■ **Excerpted text**:
▼

Session Type: ACR Poster Session C
Session Time: 9:00AM-11:00AM
Background/Purpose: The American College of Rheumatology (ACR) practice guidelines establish U.S. and international treatment recommendations and hence performance measures and research priorities, so we sought to characterize the quality of evidence, the strength of recommendations and their relationship in the ACR guidelines.
Methods: For consistency (because ACR guidelines as of March 2016 used 3 different evidence grading systems), two independent reviewers applied the American College of Cardiology (ACC)/ American Heart Association (AHA) grading system to evaluate the quality (level) of evidence and class (benefit to harm or strength) of ACR treatment recommendations. To give each guideline equal weight, we reported results as medians and interquartile ranges (IQR) of the percentages of recommendations by level and class within each guideline.

▲

■ **Study material**:
▼

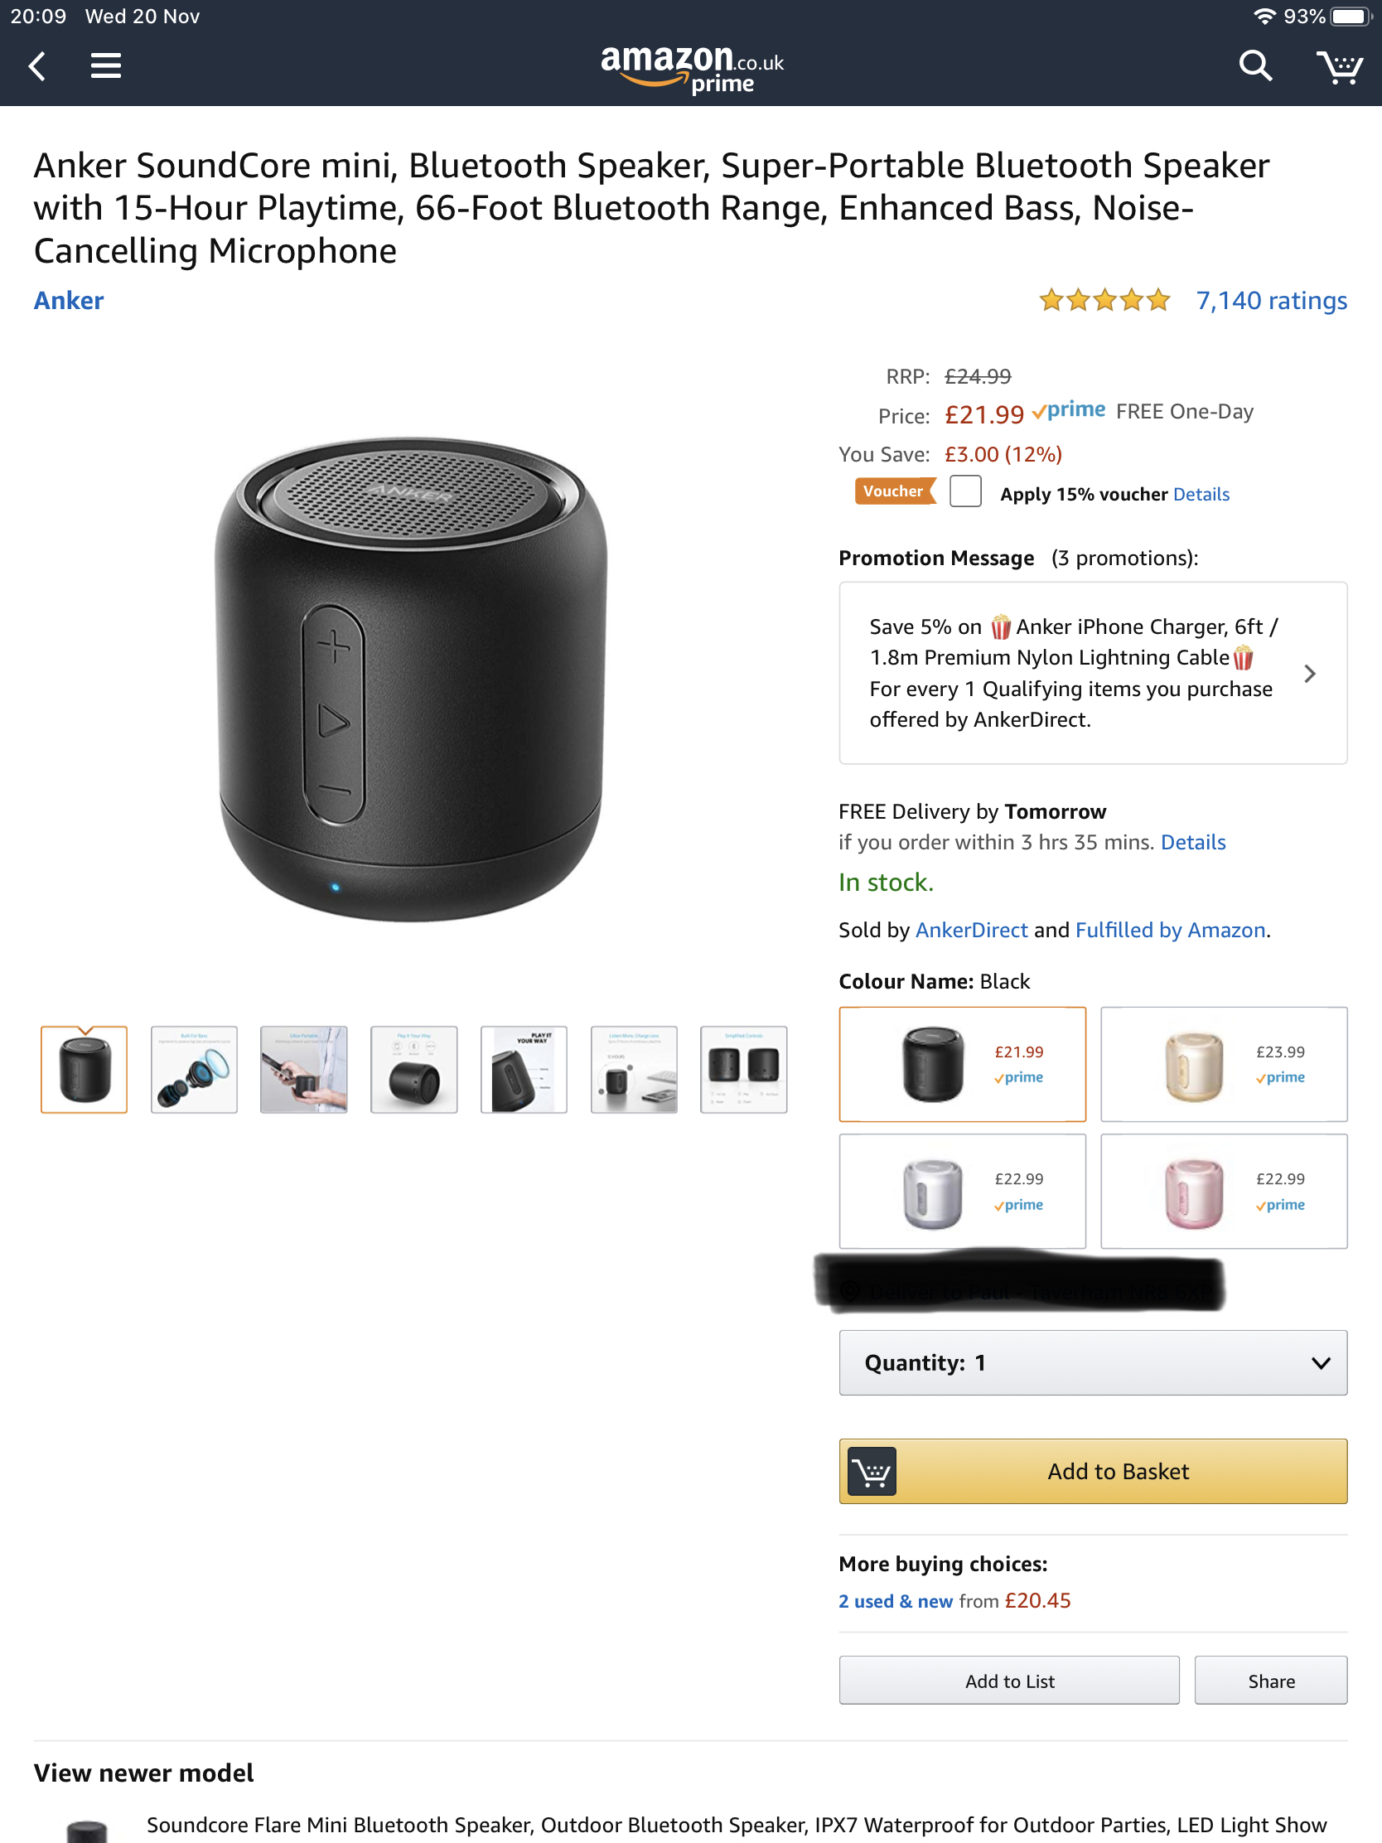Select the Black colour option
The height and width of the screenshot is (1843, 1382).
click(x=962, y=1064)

▲
▼

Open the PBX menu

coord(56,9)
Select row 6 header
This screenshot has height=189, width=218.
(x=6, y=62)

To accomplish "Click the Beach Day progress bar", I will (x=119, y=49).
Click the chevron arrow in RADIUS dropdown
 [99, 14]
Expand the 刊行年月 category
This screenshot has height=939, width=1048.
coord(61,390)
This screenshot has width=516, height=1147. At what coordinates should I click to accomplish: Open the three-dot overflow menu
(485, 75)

▲

■ **Problem 1**: Rewrite the part of the abstract that opens with the words containing "Methods: For consistency" and closes with "within each guideline.", changing "two independent reviewers" to "three independent reviewers".
■ **Problem 2**: List every abbreviation that the abstract defines in parentheses.
The rows are not needed for what follows.

■ **Written solution 1**:
Methods: For consistency (because ACR guidelines as of March 2016 used 3 different evidence grading systems), three independent reviewers applied the American College of Cardiology (ACC)/ American Heart Association (AHA) grading system to evaluate the quality (level) of evidence and class (benefit to harm or strength) of ACR treatment recommendations. To give each guideline equal weight, we reported results as medians and interquartile ranges (IQR) of the percentages of recommendations by level and class within each guideline.

■ **Written solution 2**: ACR, ACC, AHA, IQR